Con Azham e il marito al centro ci sono anche i loro due figli, uno di 13 e uno di 12 anni. Lei non vuole rivelare il loro nome, “per proteggerli”, si scusa. La paura delle ritorsioni è tanta ed è il motivo per cui quasi tutti i migranti che si trovano al centro non vogliono lasciarsi intervistare. Di fronte alle macchine fotografiche e alle videocamere si nascondono o si coprono la testa con teli di fortuna. Le immagini potrebbero arrivare fino ai loro Paesi e se qualcuno dovesse riconoscerli, raccontano, i parenti che sono rimasti rischiano di essere minacciati, derubati, e le donne violentate. Una punizione, per aver scelto di affrontare mesi di viaggio alla ricerca di un futuro. Un’onta da cui è meglio prendere le distanze. Azham ha lasciato la Siria di Bashar Assad. Viveva vicino ad Aleppo con la sua famiglia, ma la guerra, la paura, i rumori delle bombe, i cecchini l’hanno spinta a mettere in borsa qualche gioco per i bambini, qualche abito di ricambio e pochi, pochissimi effetti personali. “Il nostro viaggio – racconta guardando negli occhi – è durato due mesi”.
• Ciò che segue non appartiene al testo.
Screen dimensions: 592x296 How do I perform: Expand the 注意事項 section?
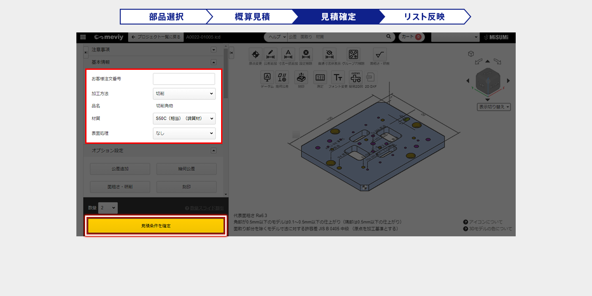coord(214,49)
Da Aleppo è passata attraverso la Giordania, l’Egitto e, infine, la Libia, dove si è imbarcata. Sessanta giorni pesanti e faticosi, perché, racconta, “non ci siamo trovati bene in nessuno di questi Paesi. L’accoglienza non è stata buona” e le difficoltà “erano all’ordine del giorno”. Poi l’arrivo a Tripoli, i pochi risparmi affidati agli scafisti, il viaggio infinito sul peschereccio blu e, infine, l’arrivo a poche miglia da Lampedusa. Con lei sul barcone altri 462 siriani, tra cui 30 minori, compresa una bambina di appena 2 mesi.
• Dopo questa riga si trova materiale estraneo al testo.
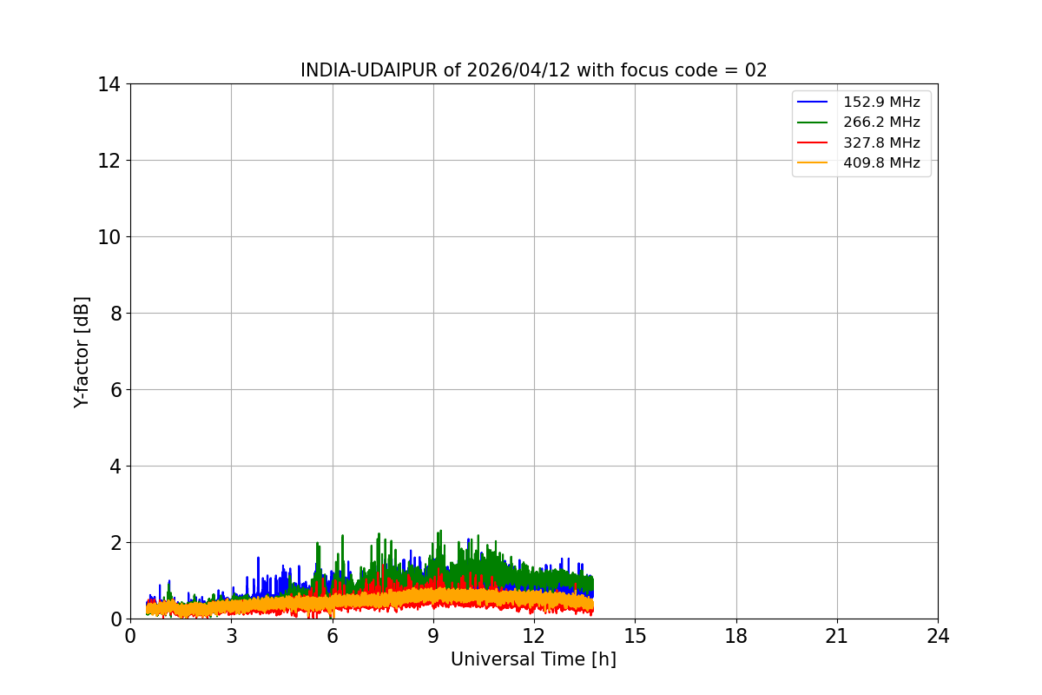
Task: Click the 3 tick on the time axis
Action: [x=231, y=635]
Seduta dietro Azham, sotto una tettoia in cemento, c’è un’altra donna siriana, vestita completamente di nero. Non accetta di farsi intervistare da un uomo che vorrebbe riprenderla, nemmeno dietro la promessa che il suo volto sarà offuscato. Parla poco l’inglese e rifiuta di parlare anche con noi, nonostante l’intervento dell’interprete che in arabo la rassicura sul fatto che si tratta soltanto di un’intervista e non di un servizio per la tv. Mentre dice ‘no’ ci sorride. Poi si alza, ci passa accanto e senza farsi notare dalle forze dell’ordine e dai responsabili del centro ci spiega in un inglese imperfetto che vorrebbe parlare con noi, ma senza l’interprete e in un luogo meno esposto. Un colloquio solo tra donne, lascia intendere. Ma non c’è modo, perché la visita al Cpt dura poco. Piove forte, iniziano i turni per il pranzo e anche il tempo a disposizione con Azham sta per concludersi. La donna vestita di nero sorride ancora, ha compreso che non sarà possibile raccontare oggi la sua storia. Unisce le mani davanti al petto, china la testa e socchiude gli occhi prima di salutarci.

Il viaggio di Azham, dice la giovane siriana, non deve finire qui. “Vorrei andare in Svizzera”, racconta, “dove ci sono alcuni miei parenti e dove, mi hanno detto, si sta bene”. La vita al centro di Lampedusa non è per sempre. E’ una struttura temporanea, lo dice anche la ‘t’ nell’acronimo (Cpt), ma per arrivare dall’altra parte delle Alpi la strada è ancora lunga.